CoreWeave’s transformation from a crypto miner to a large-scale AI infrastructure supplier highlights a broader shift in the best way computing assets are reused throughout know-how cycles.
In our newest e-newsletter, The Miner Magazine outlined how Ethereum’s transfer away from proof-of-work decreased the demand for GPU-based mining and began rising demand for computing, main corporations like CoreWeave to redeploy {hardware} in the direction of AI coaching and different high-performance computing workloads.
As beforehand reported by Cointelegraph, CoreWeave started its exit from crypto mining in 2019, first transferring to the cloud and high-performance computing, after which fully repositioning itself as a GPU infrastructure supplier for AI workloads.
Since then, this axis has been gaining momentum. Chipmaker Nvidia lately agreed to a $2 billion fairness funding in CoreWeave, a transfer that strengthens the corporate’s place as one of many largest impartial GPU infrastructure operators outdoors of main cloud suppliers, Miner Magazine mentioned.
CoreWeave’s development has additionally created vital liquidity for the corporate’s executives, who’ve made about $1.6 billion from inventory gross sales for the reason that firm’s preliminary public providing final March, Minor Magazine mentioned.

Coreweave (CRWV) inventory.
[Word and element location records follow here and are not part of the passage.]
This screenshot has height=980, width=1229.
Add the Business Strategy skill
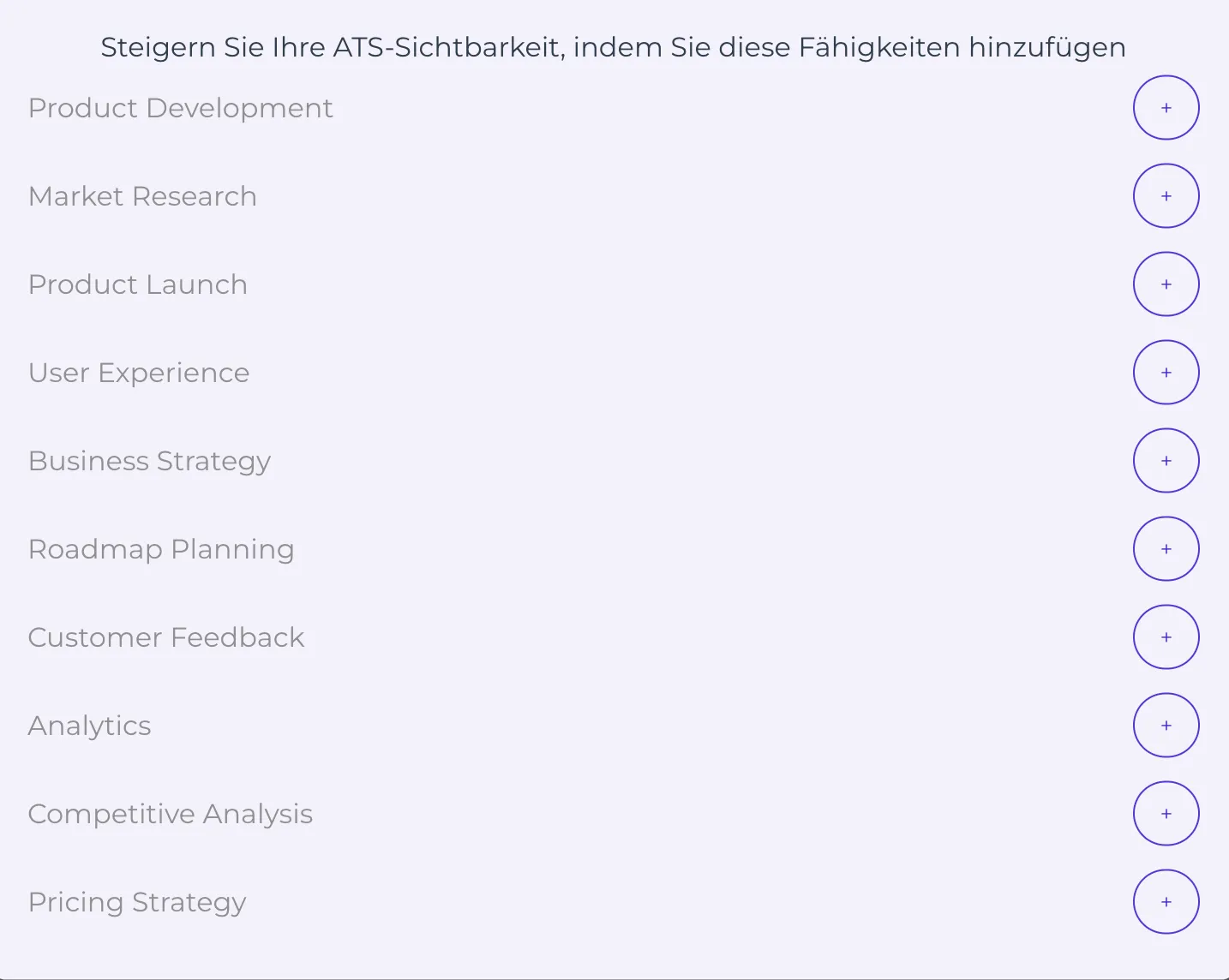coord(1166,461)

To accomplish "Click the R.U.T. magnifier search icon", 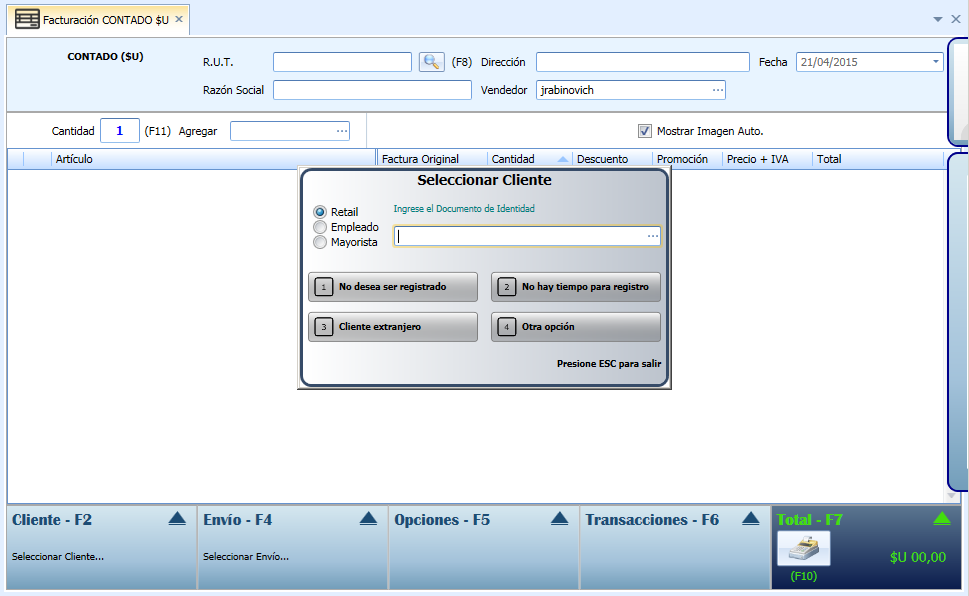I will (x=431, y=62).
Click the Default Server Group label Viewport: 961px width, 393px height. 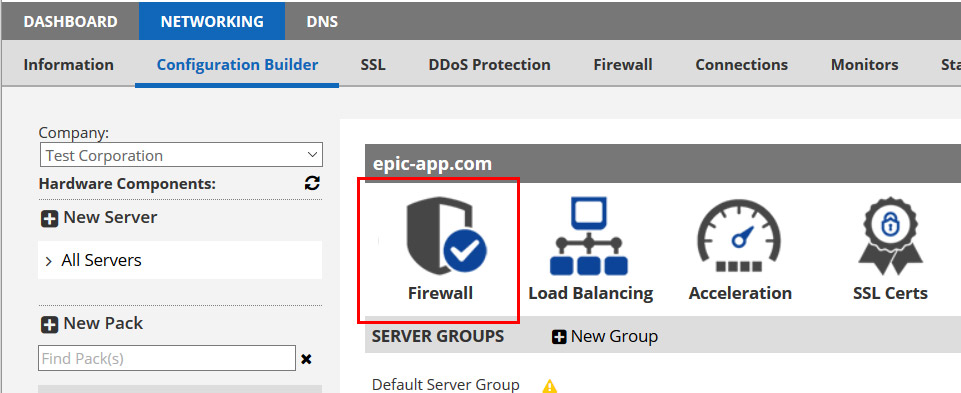446,384
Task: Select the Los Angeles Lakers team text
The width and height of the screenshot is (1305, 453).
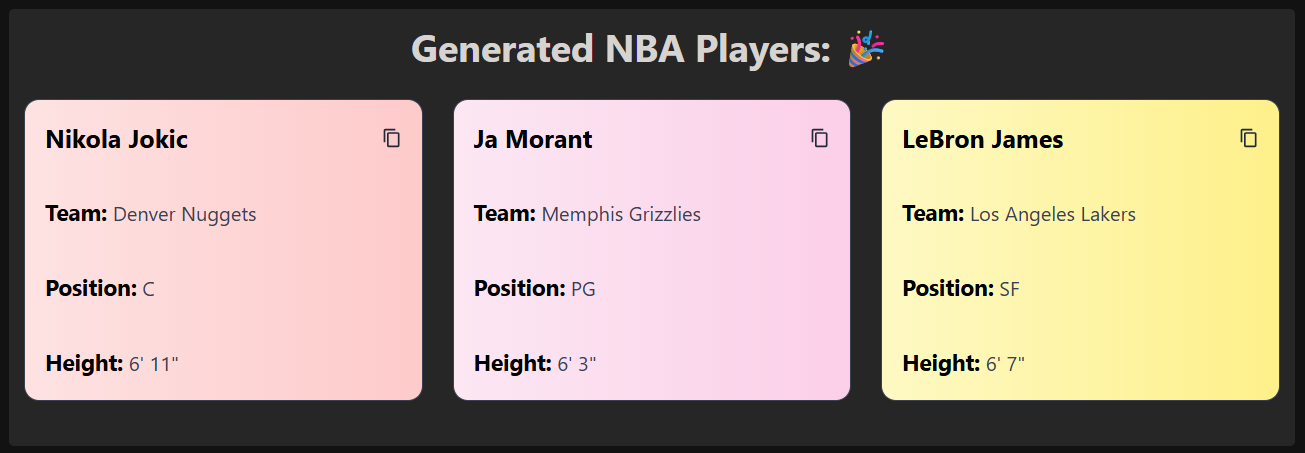Action: (1053, 214)
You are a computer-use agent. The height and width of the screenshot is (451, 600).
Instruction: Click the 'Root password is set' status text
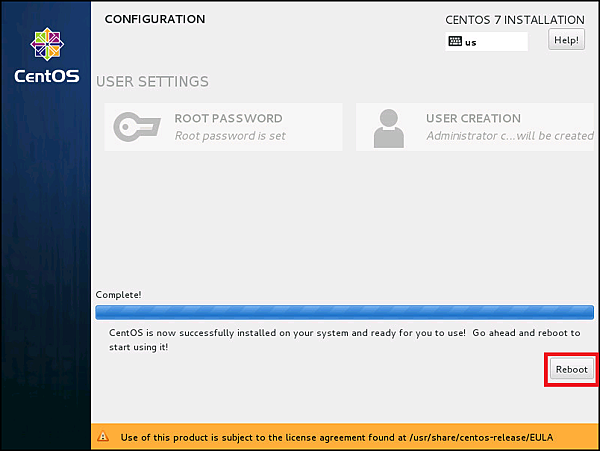pos(229,136)
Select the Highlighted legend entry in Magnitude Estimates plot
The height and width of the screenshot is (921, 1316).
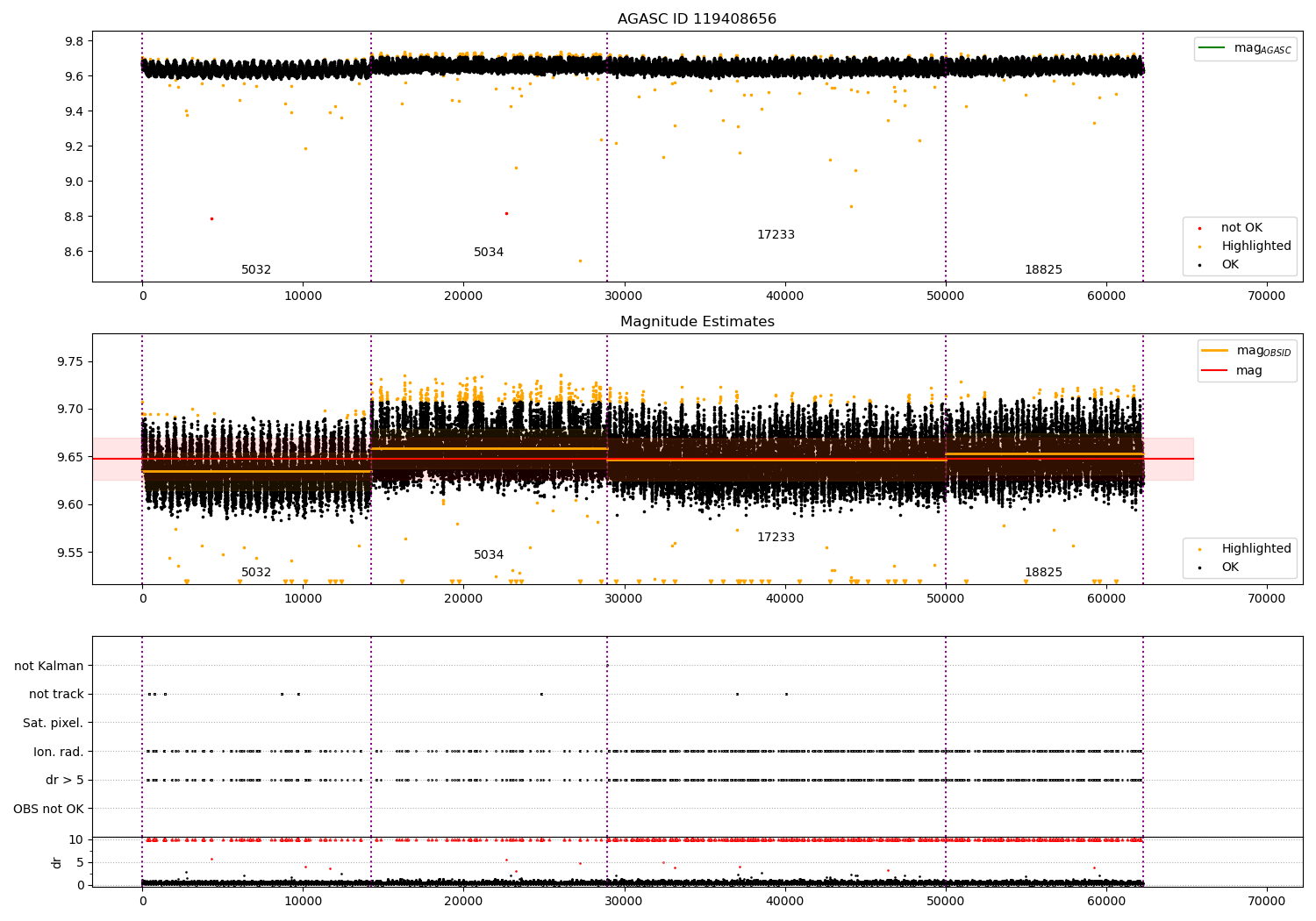(x=1255, y=548)
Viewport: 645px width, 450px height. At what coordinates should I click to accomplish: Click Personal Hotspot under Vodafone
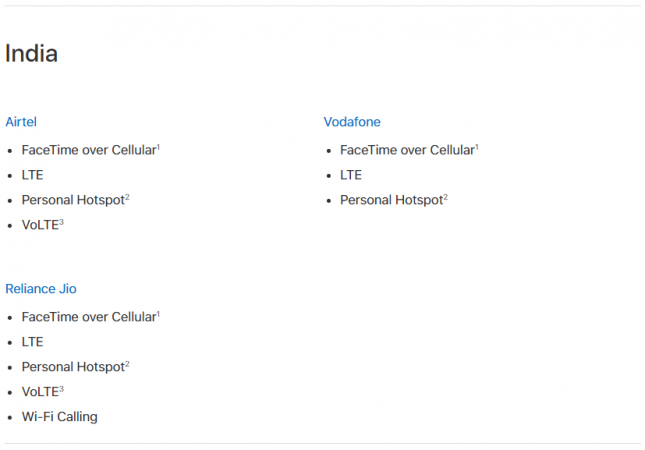[391, 200]
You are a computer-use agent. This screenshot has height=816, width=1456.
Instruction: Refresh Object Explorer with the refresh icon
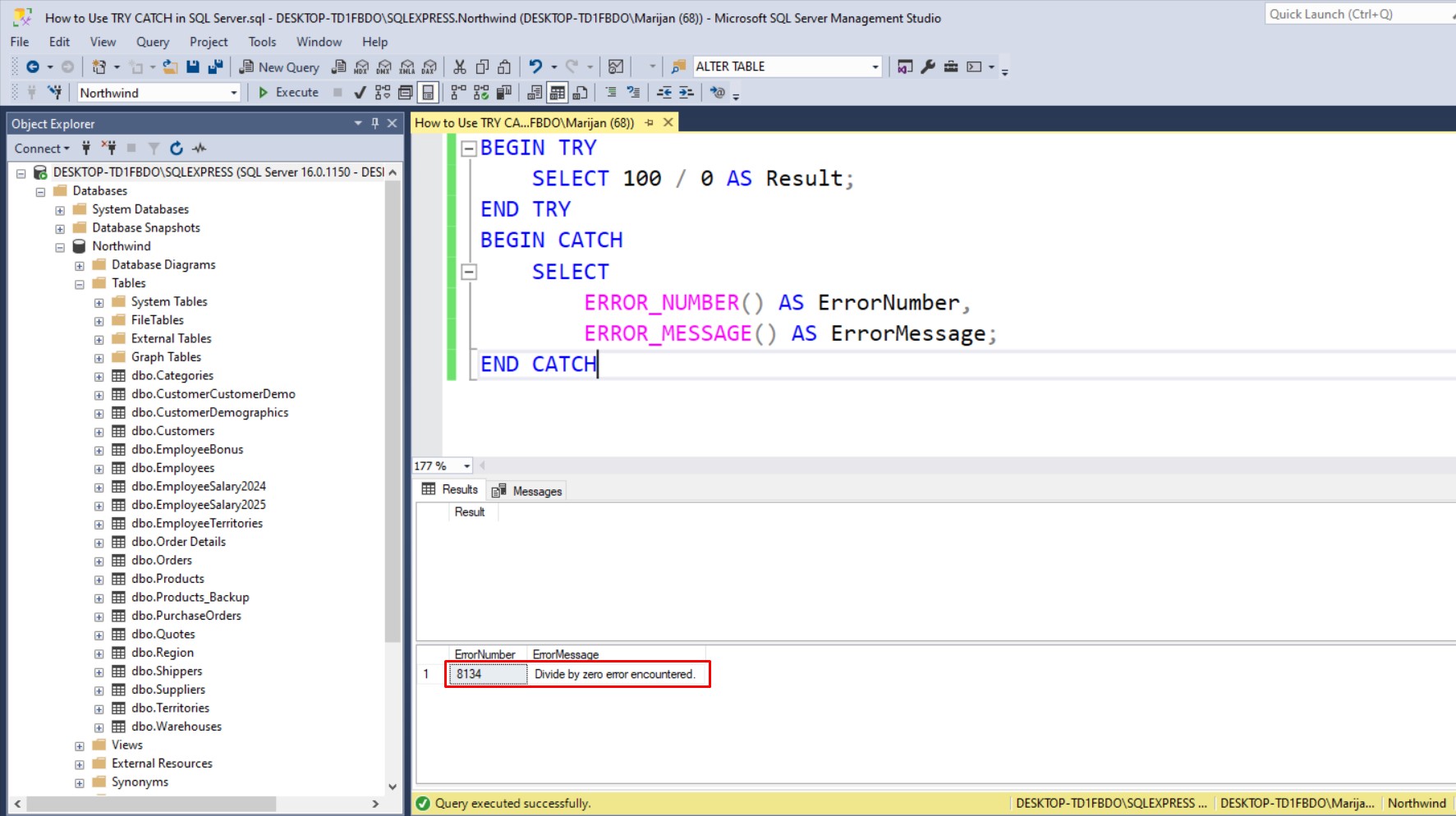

Supply: Google Finance
Associated: Bitcoin Mining 2026 Prediction: AI Turnabout, Margin Stress, and Battle for Survival
From digital forex mining to AI knowledge facilities
The shift to AI workloads has confirmed worthwhile for a number of crypto miners, together with HIVE Digital, TeraWulf, Hut 8, and MARA Holdings.
Like CoreWeave, these corporations are repurposing vitality infrastructure and computing energy initially constructed for mining into knowledge facilities that assist AI and high-performance computing.
Nevertheless, AI knowledge facilities are beginning to face a number of the similar challenges that Bitcoin (BTC) miners encountered early on. As Cointelegraph lately reported, a number of areas with giant AI amenities are experiencing native opposition associated to energy consumption, grid pressure, and land use.
Nonetheless, the market stays fluid. Information cited by Bloomberg based mostly on analysis by DC Byte reveals that 1000’s of latest entrants are getting into the information middle enterprise. By 2032, Large Tech corporations may have lower than 18% of the world’s computing energy, suggesting a extra fragmented and aggressive market.
If this development holds, AI knowledge facilities may more and more function outdoors of the direct management of enormous know-how corporations, much like cryptocurrency mining earlier than them.

As new operators enter the market, AI knowledge facilities might grow to be much less concentrated amongst Large Tech corporations. sauce: bloomberg
Associated: What position stays for distributed GPU networks in AI?